SUPPLIED DATA:
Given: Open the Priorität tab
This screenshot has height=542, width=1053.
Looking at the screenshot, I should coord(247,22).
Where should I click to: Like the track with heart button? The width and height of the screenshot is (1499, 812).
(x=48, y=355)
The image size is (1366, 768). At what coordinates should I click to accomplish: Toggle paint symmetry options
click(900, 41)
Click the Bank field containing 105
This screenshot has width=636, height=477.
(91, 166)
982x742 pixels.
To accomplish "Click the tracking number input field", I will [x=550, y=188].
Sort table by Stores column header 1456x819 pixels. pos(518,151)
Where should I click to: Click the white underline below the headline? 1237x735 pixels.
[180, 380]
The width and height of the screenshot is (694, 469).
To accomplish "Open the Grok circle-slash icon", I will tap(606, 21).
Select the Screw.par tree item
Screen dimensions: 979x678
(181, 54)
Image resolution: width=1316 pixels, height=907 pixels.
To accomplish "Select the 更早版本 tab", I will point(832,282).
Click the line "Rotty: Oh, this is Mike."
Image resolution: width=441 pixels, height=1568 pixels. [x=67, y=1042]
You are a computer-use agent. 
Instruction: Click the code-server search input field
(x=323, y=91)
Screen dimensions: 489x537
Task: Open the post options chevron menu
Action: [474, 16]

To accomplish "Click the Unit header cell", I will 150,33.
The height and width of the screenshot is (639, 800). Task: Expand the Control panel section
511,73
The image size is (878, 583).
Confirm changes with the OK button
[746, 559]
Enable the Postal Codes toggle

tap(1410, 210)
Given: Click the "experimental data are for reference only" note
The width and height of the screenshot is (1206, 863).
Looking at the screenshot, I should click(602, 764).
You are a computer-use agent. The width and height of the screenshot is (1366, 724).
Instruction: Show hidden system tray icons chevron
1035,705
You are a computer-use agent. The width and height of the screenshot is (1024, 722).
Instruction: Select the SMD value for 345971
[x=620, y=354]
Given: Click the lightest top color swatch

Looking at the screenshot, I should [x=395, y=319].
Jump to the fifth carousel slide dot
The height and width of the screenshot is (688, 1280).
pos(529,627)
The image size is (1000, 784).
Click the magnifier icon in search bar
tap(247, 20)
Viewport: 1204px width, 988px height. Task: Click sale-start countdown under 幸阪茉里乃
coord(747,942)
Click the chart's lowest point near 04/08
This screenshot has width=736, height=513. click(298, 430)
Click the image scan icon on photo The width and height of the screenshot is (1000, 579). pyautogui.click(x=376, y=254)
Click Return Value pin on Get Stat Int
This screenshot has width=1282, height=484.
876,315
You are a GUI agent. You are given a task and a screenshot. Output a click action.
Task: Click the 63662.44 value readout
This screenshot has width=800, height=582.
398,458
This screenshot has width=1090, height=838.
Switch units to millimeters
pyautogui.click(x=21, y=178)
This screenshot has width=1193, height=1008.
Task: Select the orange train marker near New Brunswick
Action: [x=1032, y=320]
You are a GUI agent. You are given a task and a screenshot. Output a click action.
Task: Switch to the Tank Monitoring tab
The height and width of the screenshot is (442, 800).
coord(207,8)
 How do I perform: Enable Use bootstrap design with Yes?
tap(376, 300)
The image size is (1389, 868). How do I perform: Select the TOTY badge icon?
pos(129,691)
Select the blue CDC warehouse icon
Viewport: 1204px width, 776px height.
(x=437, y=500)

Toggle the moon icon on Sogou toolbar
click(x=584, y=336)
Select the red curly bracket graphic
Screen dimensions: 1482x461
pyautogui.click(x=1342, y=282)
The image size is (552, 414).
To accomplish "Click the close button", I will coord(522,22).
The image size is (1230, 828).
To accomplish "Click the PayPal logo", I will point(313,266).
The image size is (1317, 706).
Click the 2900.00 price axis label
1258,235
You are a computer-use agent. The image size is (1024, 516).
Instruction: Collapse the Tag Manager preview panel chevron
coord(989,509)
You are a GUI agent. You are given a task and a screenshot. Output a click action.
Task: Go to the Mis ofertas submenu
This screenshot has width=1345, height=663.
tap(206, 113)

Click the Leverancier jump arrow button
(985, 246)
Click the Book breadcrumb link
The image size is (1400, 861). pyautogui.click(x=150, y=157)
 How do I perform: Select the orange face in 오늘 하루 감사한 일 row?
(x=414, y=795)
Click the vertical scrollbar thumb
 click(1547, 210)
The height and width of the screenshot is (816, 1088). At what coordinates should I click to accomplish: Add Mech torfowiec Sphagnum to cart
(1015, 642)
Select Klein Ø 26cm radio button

YOUR GOAL:
The records above must be retyped in full. Keep each one exactly as it is.

SOLUTION FOR THIS EXERCISE:
Given: Open the Priorität tab
This screenshot has height=542, width=1053.
Looking at the screenshot, I should coord(247,22).
Where should I click to: Like the track with heart button? The width and height of the screenshot is (1499, 812).
(x=48, y=355)
The image size is (1366, 768). At what coordinates should I click to accomplish: Toggle paint symmetry options
click(900, 41)
Click the Bank field containing 105
This screenshot has width=636, height=477.
(91, 166)
982x742 pixels.
To accomplish "Click the tracking number input field", I will [x=550, y=188].
Sort table by Stores column header 1456x819 pixels. pos(518,151)
Where should I click to: Click the white underline below the headline? 1237x735 pixels.
[180, 380]
The width and height of the screenshot is (694, 469).
To accomplish "Open the Grok circle-slash icon", I will tap(606, 21).
Select the Screw.par tree item
Screen dimensions: 979x678
(181, 54)
Image resolution: width=1316 pixels, height=907 pixels.
To accomplish "Select the 更早版本 tab", I will point(832,282).
Click the line "Rotty: Oh, this is Mike."
Image resolution: width=441 pixels, height=1568 pixels. [x=67, y=1042]
You are a computer-use agent. 
Instruction: Click the code-server search input field
(x=323, y=91)
Screen dimensions: 489x537
Task: Open the post options chevron menu
Action: [474, 16]

To accomplish "Click the Unit header cell", I will 150,33.
The height and width of the screenshot is (639, 800). Task: Expand the Control panel section
511,73
The image size is (878, 583).
Confirm changes with the OK button
[746, 559]
Enable the Postal Codes toggle

tap(1410, 210)
Given: Click the "experimental data are for reference only" note
The width and height of the screenshot is (1206, 863).
Looking at the screenshot, I should click(602, 764).
You are a computer-use agent. The width and height of the screenshot is (1366, 724).
Instruction: Show hidden system tray icons chevron
1035,705
You are a computer-use agent. The width and height of the screenshot is (1024, 722).
Instruction: Select the SMD value for 345971
[x=620, y=354]
Given: Click the lightest top color swatch

Looking at the screenshot, I should [x=395, y=319].
Jump to the fifth carousel slide dot
The height and width of the screenshot is (688, 1280).
pos(529,627)
The image size is (1000, 784).
Click the magnifier icon in search bar
tap(247, 20)
Viewport: 1204px width, 988px height. Task: Click sale-start countdown under 幸阪茉里乃
coord(747,942)
Click the chart's lowest point near 04/08
This screenshot has width=736, height=513. click(298, 430)
Click the image scan icon on photo The width and height of the screenshot is (1000, 579). pyautogui.click(x=376, y=254)
Click Return Value pin on Get Stat Int
This screenshot has width=1282, height=484.
876,315
You are a GUI agent. You are given a task and a screenshot. Output a click action.
Task: Click the 63662.44 value readout
This screenshot has width=800, height=582.
398,458
This screenshot has width=1090, height=838.
Switch units to millimeters
pyautogui.click(x=21, y=178)
This screenshot has width=1193, height=1008.
Task: Select the orange train marker near New Brunswick
Action: [x=1032, y=320]
You are a GUI agent. You are given a task and a screenshot. Output a click action.
Task: Switch to the Tank Monitoring tab
The height and width of the screenshot is (442, 800).
coord(207,8)
 How do I perform: Enable Use bootstrap design with Yes?
tap(376, 300)
The image size is (1389, 868). How do I perform: Select the TOTY badge icon?
pos(129,691)
Select the blue CDC warehouse icon
Viewport: 1204px width, 776px height.
(x=437, y=500)

Toggle the moon icon on Sogou toolbar
click(x=584, y=336)
Select the red curly bracket graphic
Screen dimensions: 1482x461
pyautogui.click(x=1342, y=282)
The image size is (552, 414).
To accomplish "Click the close button", I will coord(522,22).
The image size is (1230, 828).
To accomplish "Click the PayPal logo", I will point(313,266).
The image size is (1317, 706).
Click the 2900.00 price axis label
1258,235
You are a computer-use agent. The image size is (1024, 516).
Instruction: Collapse the Tag Manager preview panel chevron
coord(989,509)
You are a GUI agent. You are given a task and a screenshot. Output a click action.
Task: Go to the Mis ofertas submenu
This screenshot has width=1345, height=663.
tap(206, 113)

Click the Leverancier jump arrow button
(985, 246)
Click the Book breadcrumb link
The image size is (1400, 861). pyautogui.click(x=150, y=157)
 How do I perform: Select the orange face in 오늘 하루 감사한 일 row?
(x=414, y=795)
Click the vertical scrollbar thumb
 click(1547, 210)
The height and width of the screenshot is (816, 1088). At what coordinates should I click to accomplish: Add Mech torfowiec Sphagnum to cart
(1015, 642)
Select Klein Ø 26cm radio button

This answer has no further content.